M.H. : Vous êtes prête à renoncer au plan de départs à la retraite ?
A.P. : La société est prête à garder tous les salariés de l’Hôtel de Paris en développant des formations, en les détachant dans d’autres établissements. Notre plan est généreux mais si le personnel n’a pas confiance en lui, il peut y renoncer. La société y trouve même un intérêt pour sa clientèle qui va apprécier de retrouver dans nos autres établissements, le personnel qu’elle connaît. Tout le monde serait gagnant.
M.H. : Au Sun Casino, le personnel craint une fermeture à l’horizon 2022. Avez-vous donné des garanties en termes d’emploi ?
A.P. : Notre objectif n’est pas de fermer la salle du Sun Casino. Mais nous voulons qu’elle soit rentable. Ce qui n’est pas le cas car le contrat de bail qui court jusqu’en 2022 au Fairmont est lourd financièrement. M. Galvani, le nouveau directeur des jeux, l’a vu immédiatement : au Sun casino, il faut faire des travaux, remotiver les équipes. Pour autant, concernant le maintien de l’emploi, la direction s’est engagée par écrit à ce que, quoi qu’il advienne du Sun casino en 2022, les emplois soient conservés. On nous dit que la lettre n’a pas de valeur juridique. Pour moi, l’engagement moral vaut plus que tous les engagements juridiques.
M.H. : Comment jugez-vous les conditions de travail ?
A.P. : Là aussi nous avons amélioré les choses. La Société a créé le poste de chargé des conditions de travail hygiène et sécurité. Les employés de jeu se plaignaient de mal de dos. On a modifié les tables, après qu’ils aient rencontré la médecine du travail. On teste des monte-lits pour que les gouvernantes n’aient plus à se baisser pour faire les lits. On va équiper les chariots de petits moteurs électriques pour faciliter leur tache. Il y a beaucoup de troubles musculo-squelettiques dans ces métiers ; c’est pourquoi on va mettre en place des échauffements pour le personnel. Pour la première fois, on inscrit un budget de remise aux normes permanentes des locaux dédiés au personnel.
M.H. : Les syndicats parlent d’une multiplication des procédures judiciaires ?
A.P. : Nous n’avons que 3 nouveaux recours dont 1 relatif à 127 procédures identiques déposées individuellement par les salariés des appareils automatiques et quelques caissiers, sur l’unique sujet de l’application de la nouvelle convention collective du 30 mars 2012, signée par 8 syndicats (secteur non hôtellerie et non jeux de table).
M.H. : Pourquoi ? Que change la nouvelle convention ?
A.P. : Avant, l’ensemble des salariés « hors jeux » se partageaient 30 % de la cagnotte de certains jeux de table (ce qu’on appelait les parts bénéficiaires).
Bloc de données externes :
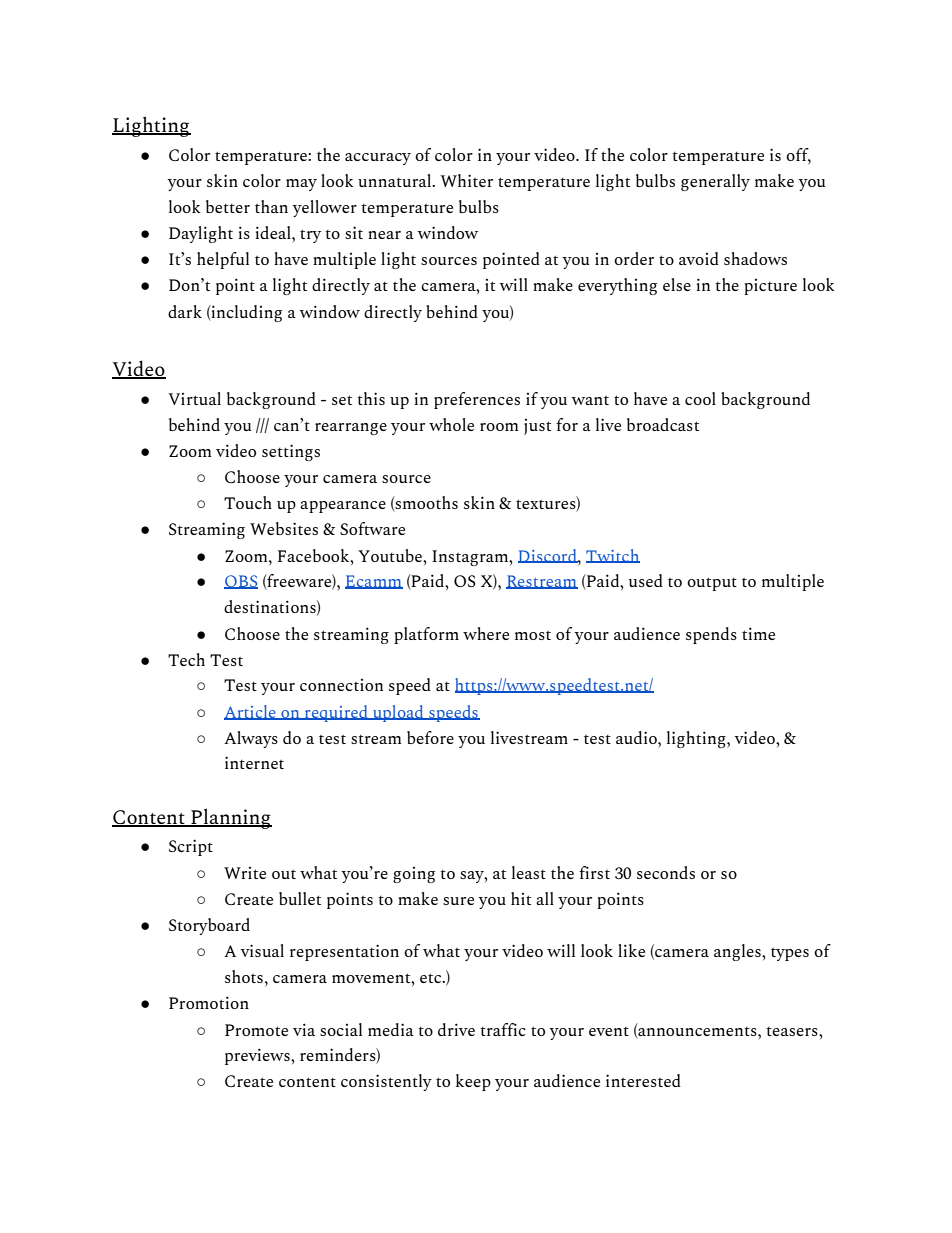  What do you see at coordinates (486, 633) in the screenshot?
I see `where` at bounding box center [486, 633].
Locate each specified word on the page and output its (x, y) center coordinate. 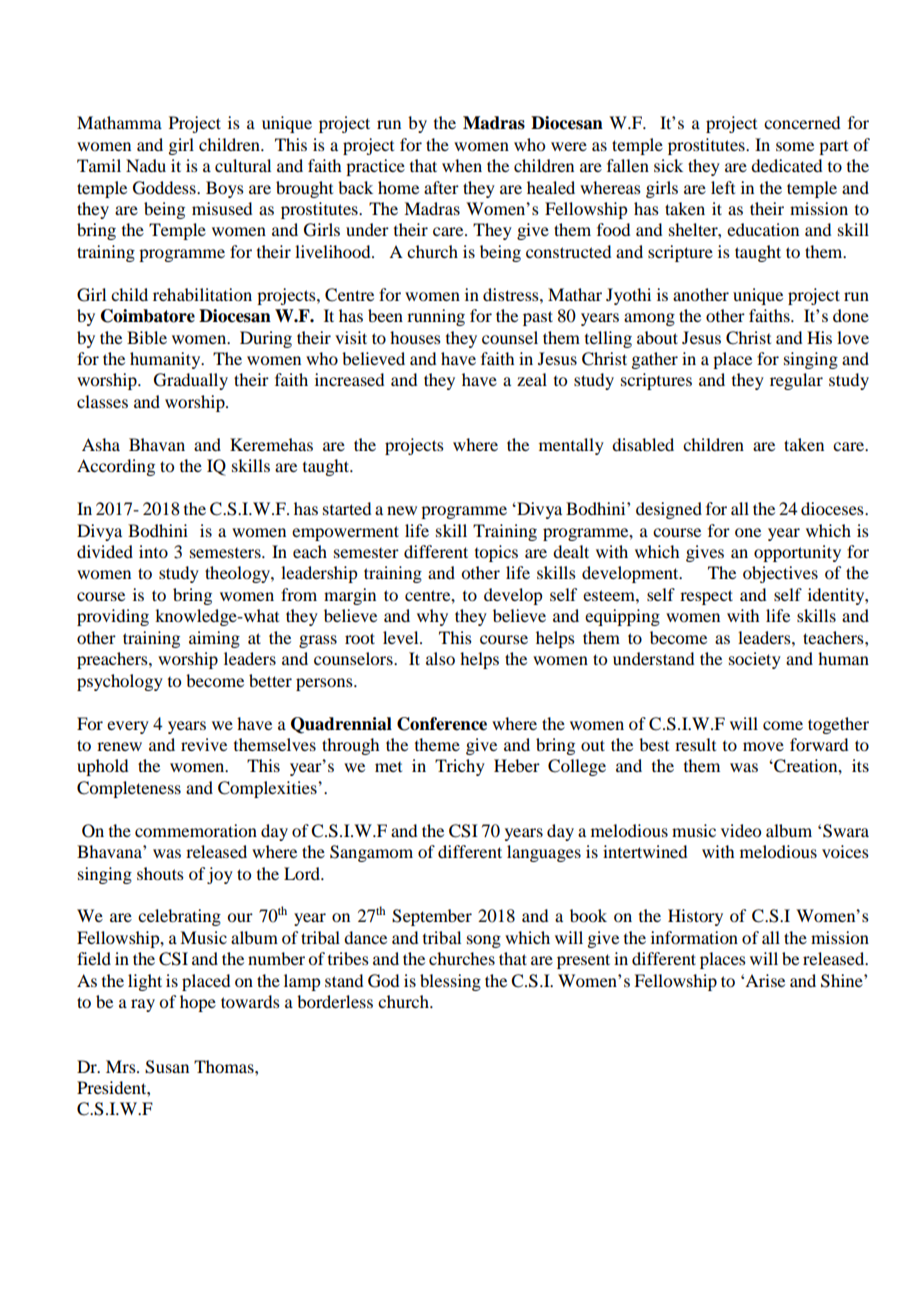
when (462, 165)
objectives (780, 574)
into (153, 551)
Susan (167, 1067)
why (432, 617)
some (795, 146)
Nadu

Or, depuis 30 ans, ces parts bénéficiaires ne faisaient que baisser. Elles étaient descendues ces dernières années à une valeur de 1,56 mois de salaire au lieu de 4 antérieurement. Une des principales avancées de cette convention collective était de tout simplifier et d’intégrer les parts bénéficiaires dans le salaire. Ce qui permettait de prendre en compte le passé, tout en s’engageant dans une démarche plus moderne pour l’avenir. Ça nous a coûté cher en instantané (environ 2,5 millions d’euros). Mais tous les salariés ont désormais une rémunération fixe et disposent d’un texte simplifié qui a supprimé environ 70 accords.
M.H. : Pourquoi les appareils automatiques ne l’ont pas signé alors ?
A.P. : Je ne comprends pas car leur intérêt financier et l’intérêt collectif était de signer la nouvelle convention proposée.